Il libro è sostanzialmente un canzoniere d’amo­re dedicato a Cristiana, in eco di quello dedicato a Laura dal Petrarca oltre mezzo millennio fa. Ciò accade perché in poesia nulla si crea e nulla va distrutto, esattamente come Lavoisier ha illustrato nella sua legge della massa che vale per la materia grezza. Anche nei sentimenti e nella poesia la conclusione risiede nel­l’evidenza che “tutto si trasforma”, come diceva lo scienziato francese. La trasformazione attuata da Adelfo consiste nel fatto che questo libro di memorie poetiche è costruito in chiave di un viaggio di ritorno alla vita, cioè à rebours, all’incontrario.
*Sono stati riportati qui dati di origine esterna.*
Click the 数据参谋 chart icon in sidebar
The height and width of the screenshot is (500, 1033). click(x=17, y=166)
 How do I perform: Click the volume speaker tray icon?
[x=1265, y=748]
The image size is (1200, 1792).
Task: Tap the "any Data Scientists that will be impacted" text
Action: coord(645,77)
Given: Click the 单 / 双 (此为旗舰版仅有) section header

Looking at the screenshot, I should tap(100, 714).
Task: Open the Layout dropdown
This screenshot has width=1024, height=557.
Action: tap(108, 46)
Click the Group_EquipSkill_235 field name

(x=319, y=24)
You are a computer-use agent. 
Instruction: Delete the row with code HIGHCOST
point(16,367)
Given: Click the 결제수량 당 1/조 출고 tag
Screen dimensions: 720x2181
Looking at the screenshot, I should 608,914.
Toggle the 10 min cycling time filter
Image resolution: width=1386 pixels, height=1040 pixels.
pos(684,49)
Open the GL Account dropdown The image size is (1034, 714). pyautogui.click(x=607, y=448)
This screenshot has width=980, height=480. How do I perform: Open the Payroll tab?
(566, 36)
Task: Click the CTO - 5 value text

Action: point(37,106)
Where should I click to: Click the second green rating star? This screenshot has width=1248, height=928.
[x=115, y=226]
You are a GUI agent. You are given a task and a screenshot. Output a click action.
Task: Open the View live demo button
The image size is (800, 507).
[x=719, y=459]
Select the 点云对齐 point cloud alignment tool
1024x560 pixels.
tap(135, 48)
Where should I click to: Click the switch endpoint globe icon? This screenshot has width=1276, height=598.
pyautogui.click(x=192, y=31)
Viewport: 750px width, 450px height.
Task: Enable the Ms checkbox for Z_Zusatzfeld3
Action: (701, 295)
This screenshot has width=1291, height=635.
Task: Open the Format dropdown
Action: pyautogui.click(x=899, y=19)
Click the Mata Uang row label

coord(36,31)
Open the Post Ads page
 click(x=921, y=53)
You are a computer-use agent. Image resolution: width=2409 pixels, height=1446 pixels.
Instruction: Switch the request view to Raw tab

Anziché essere un diario cronologico degli eventi che si susseguono, come se fosse il giornale di bordo redatto dal capitano della nave, è una sorta di prosimetro, romanzo poetico costruito come un ritorno al passato o meglio ancora come un sogno ad occhi aperti in cui il passato ritorna visibile e vivibile nel tempo presente. Precisamente è un nostos, carico di nostalgia e di bellezza. Adelfo Maurizio Forni ha realizzato, dunque, ciò che da sempre è stato l’obbiettivo di ogni artista: fare della propria vita la sua personale e ricapitolativa opera d’arte.